◆ Your goal ◆
Pictures are not part of the copy; reproduce the remaining data exactly.
[Opening Provided records section]
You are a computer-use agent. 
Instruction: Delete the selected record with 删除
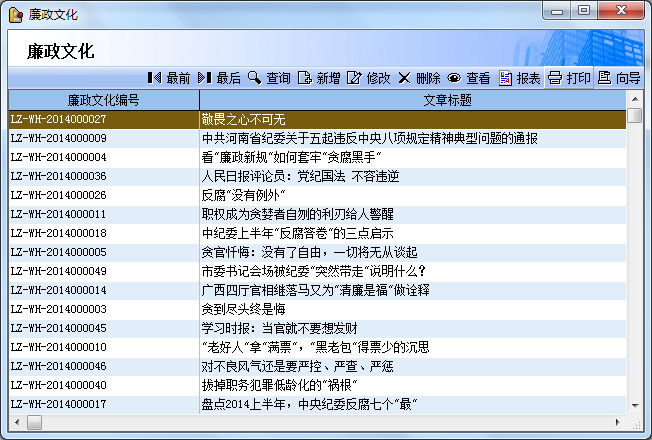coord(419,78)
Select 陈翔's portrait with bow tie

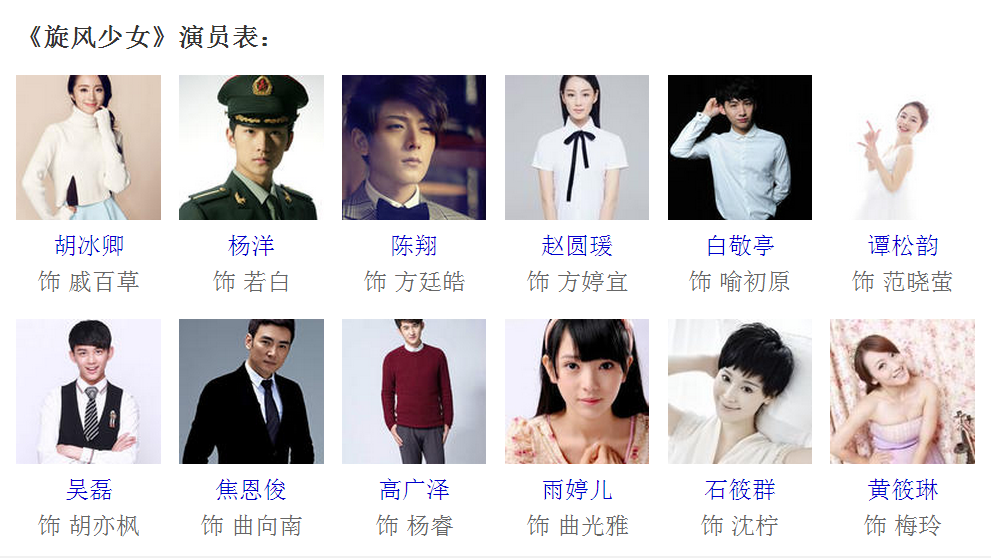414,147
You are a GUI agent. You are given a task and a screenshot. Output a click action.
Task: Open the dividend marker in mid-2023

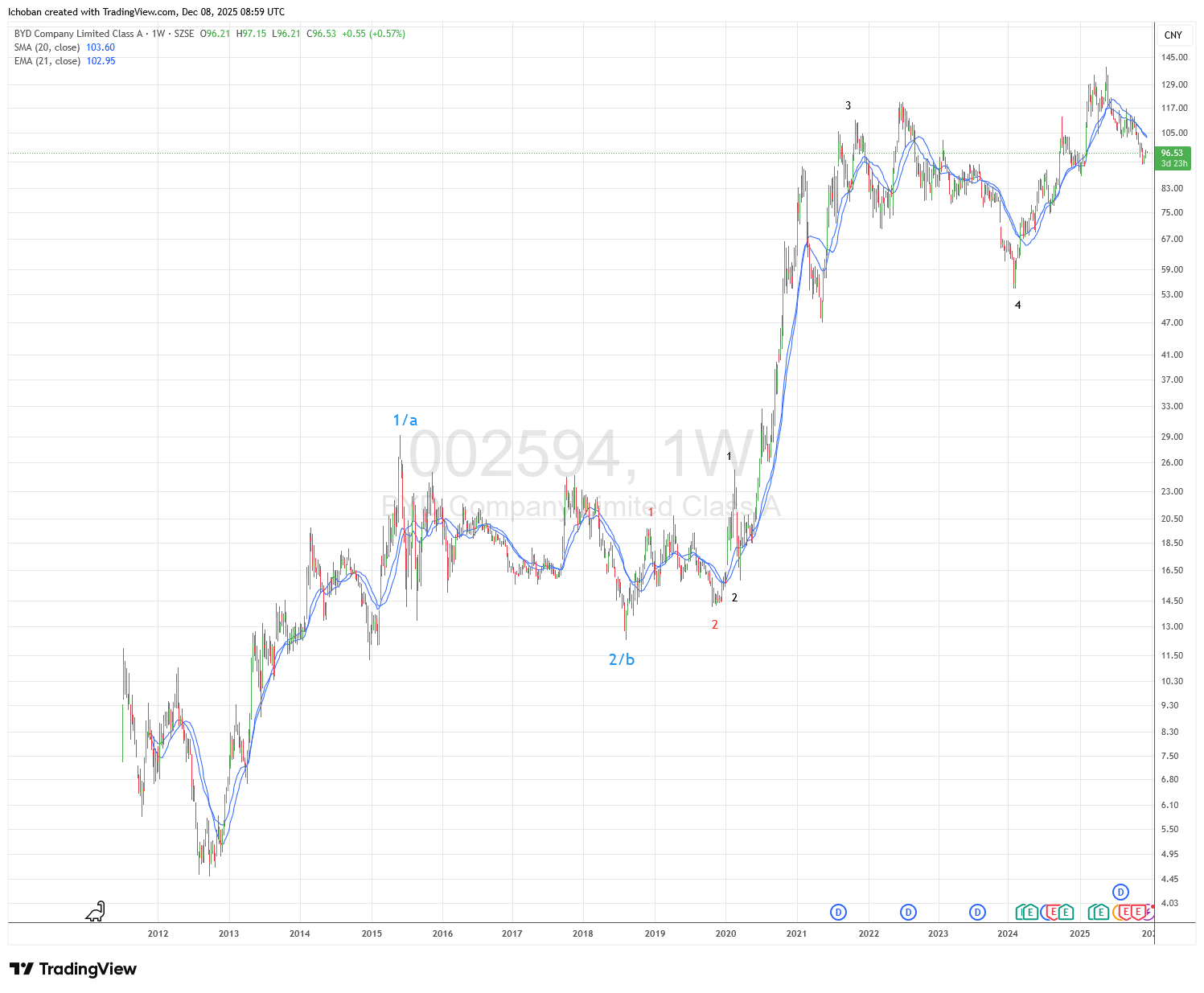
[Closing Provided records section]
◆ Response ◆
You are a computer-use agent. 
Instruction: Delete the selected record with 删除
coord(419,78)
Select 陈翔's portrait with bow tie

414,147
You are a GUI agent. You are given a task and a screenshot. Output a click action.
Task: Open the dividend marker in mid-2023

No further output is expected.